Daha sürdürülebilirlik konusunda bırakın gerekli adımları atmayı, farkındalık açısından henüz olmamız gereken seviyeye gelmemişken, kimi global şirketler yeni nesil sürdürülebilirlikten söz etmeye başladı bile. Değişimin hızından mıdır, pandeminin etkisinden midir, söylemek güç...
Sonuçta yeni nesil sürdürülebilirlik denilince mevcut sürdürülebilirlik anlayışının bir üst seviyesi yani bir üst modeli kast ediliyor.
Hakkı verilerek ulaşılmış bir üst seviyeyse, yani gerçekten sürdürülebilirlikte daha ileri bir seviyeye geçilmesi hedefleniyorsa bu elbette güzel bir haber. Çünkü bugün sürdürülebilirlik ilkelerinin benimsenmesi; şirketlerin gözünden bakıldığında, ek maliyet ya da gelir kaybı olarak görülüyor.
Oysa uzun vadede kazançlı çıkmak isteyen şirketler bugün bu maliyetleri göze alıyor. Geçenlerde Doğuş Grubu Yönetim Kurulu Üyesi Nafiz Karadere'den tam bu şekilde yani ek maliyet ve gelir kaybı göze alınarak yola çıkılmış bir proje dinledim.
Bankacılık sektöründen uzun yıllardır tanıdığım Karadere, Doğuş Grubu'nun Park Orman projesini anlatmaya, "Ormanın izin verdiği kadar park" cümlesiyle başladı. Bu ifade hemen dikkatimi çekti ve biraz açmasını istedim. Karadere'nin yeni nesil sürdürülebilirlik anlayışına ve Doğuş Grubu'nun yeni projesine ilişkin aktardığı detaylar şöyle:
Doğuş 3.0 vizyonu kapsamında finansal, organizasyonel ve kültürel bir dönüşümden geçerek tüm şirketlerimizin odağına sürdürülebilirliği aldık. 70. Yılımızda 'İyi bir gelecek için her gün yeniden Doğuş' mottosuyla çalışmalarımızı yürütüyoruz.
Doğuş Park Orman Tabiat Parkı'nı, işte dünyadaki bu dönüşüme uyumlu olarak 'Değerlendir, iyileştir, dönüştür' anlayışıyla şekillendirdik.
Bir dönem faaliyette olan ve uzun zamandır atıl kalan Park Ormanı, sadece iyileştirerek, ormanın rüzgarını ve ahengini bile bozmadan, yeniden hayata geçiriyoruz. Beş duyuyu aynı anda harekete geçirecek bir alan hayal ederek yola çıktık.

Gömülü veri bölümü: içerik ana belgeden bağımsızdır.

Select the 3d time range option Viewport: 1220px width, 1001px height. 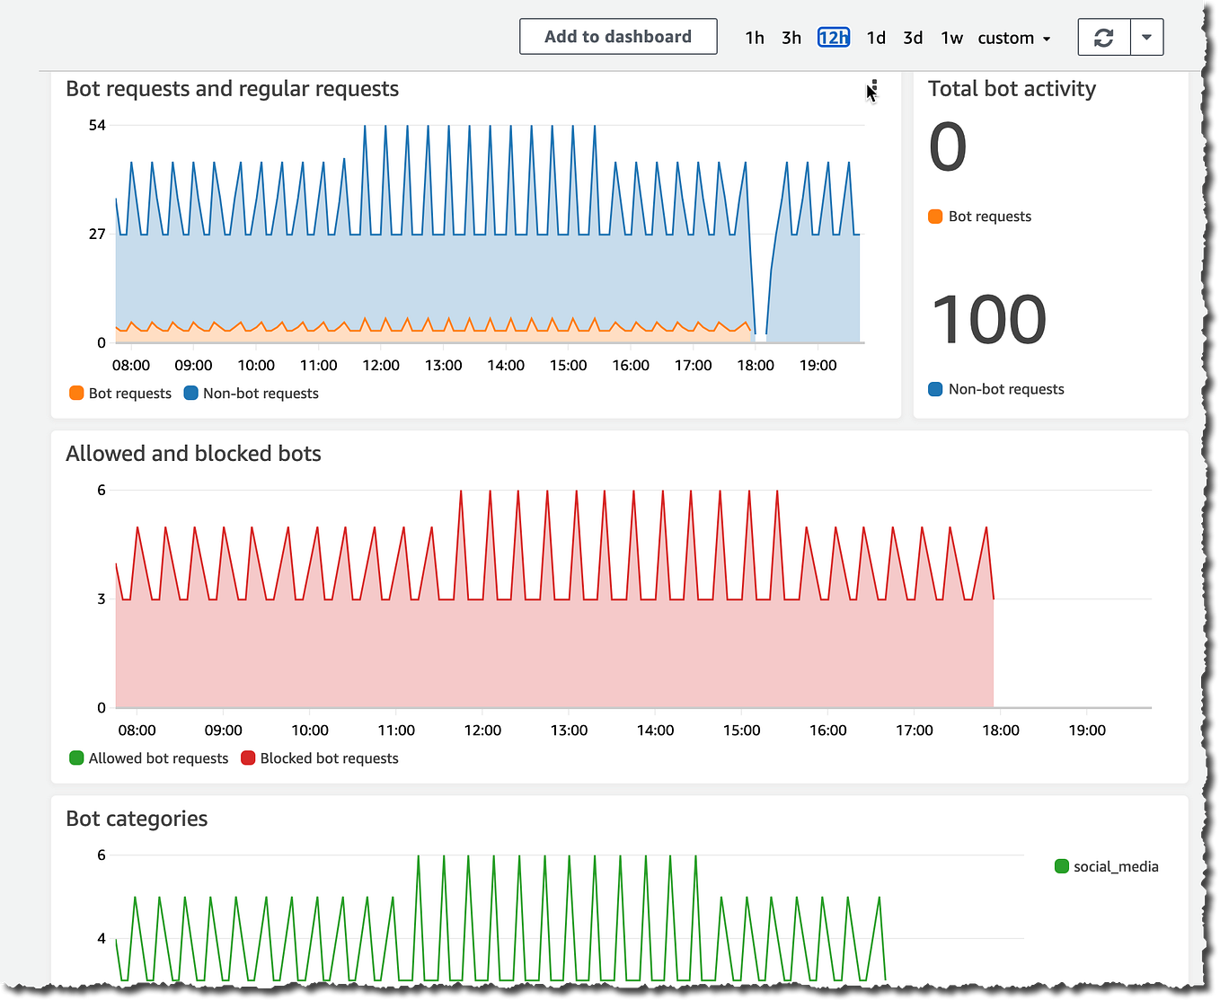[913, 38]
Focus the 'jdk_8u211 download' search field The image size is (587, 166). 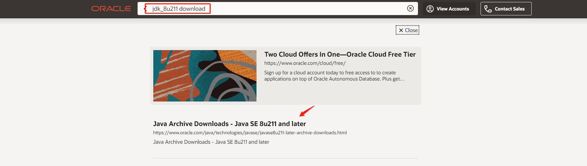[x=179, y=9]
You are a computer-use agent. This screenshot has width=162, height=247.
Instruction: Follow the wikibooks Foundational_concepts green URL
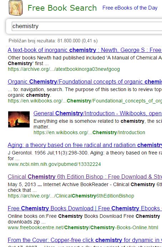(85, 101)
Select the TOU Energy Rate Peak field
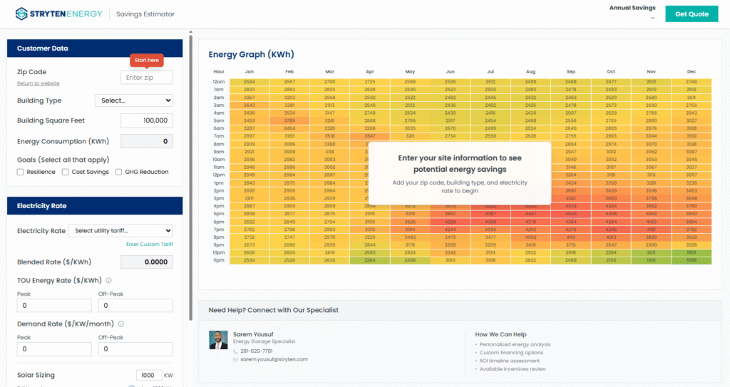 (x=54, y=305)

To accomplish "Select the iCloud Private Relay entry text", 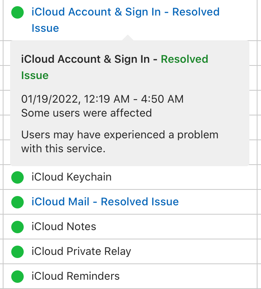I will [x=81, y=251].
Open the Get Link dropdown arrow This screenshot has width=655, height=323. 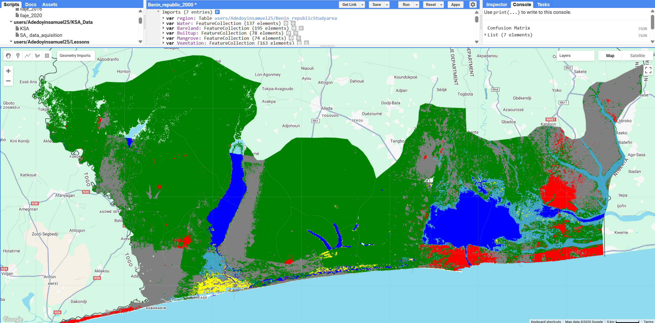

Şu anda park alanında 19 bin ağaç bulunuyor. Bunlara hiç dokunmadan sadece şu anda metruk bir halde olan 22 yapıyı rehabilite ederek hizmete açacağız. Ormanın izin verdiği kadar bir alanda festivaller, konserler ve hatta düğün gibi birçok farklı amaçlı organizasyonları gerçekleştireceğiz.
Bu yıl haziran ayında ilk etabını açacağımız projenin tamamı 2023'te faaliyete geçecek. Parka giriş çok küçük bir ücretle olacak. Bu giriş ücreti de Orman Genel Müdürlüğü'ne bağış olarak aktarılacak. Burada amacımız kâr etmek değil, maliyetleri başa baş karşılayan bir yapı kurabilmek.
***
SÜRDÜRÜLEBİLİRLİK DERSLERİ ARTIYOR
Yeni nesil sürdürülebilirlikten söz etmişken, Zorlu Holding'in yeni nesle sürdürülebilirliği anlatan bir adımını paylaşmak istiyorum. Akıllı Hayat 2030 stratejisi doğrultusunda faaliyetlerini sürdürülebilirliği merkezine alarak yürüten Zorlu Holding, Boğaziçi Üniversitesi Yaşam Boyu Eğitim Merkezi'nde (BÜYEM) 'Sürdürülebilir Bir Gelecek' programı başlattı. Sürdürülebilir Kalkınma Çözümleri Ağı (SDSN) Türkiye'nin akademik partnerliğinde, S360'ın ise bilgi ve içerik partnerliğinde gerçekleşecek program 23 Şubat'a kadar devam edecek. Online gerçekleşecek eğitimlere Türkiye'nin her yerinden katılmanın mümkün olduğunu söyleyen Zorlu Holding Kurumsal İletişim ve Sürdürülebilirlik Genel Müdür Yardımcısı Şahika Özcan Ortaç, gençlerin yarının dünyasına hazırlanmasının önemine dikkat çekti.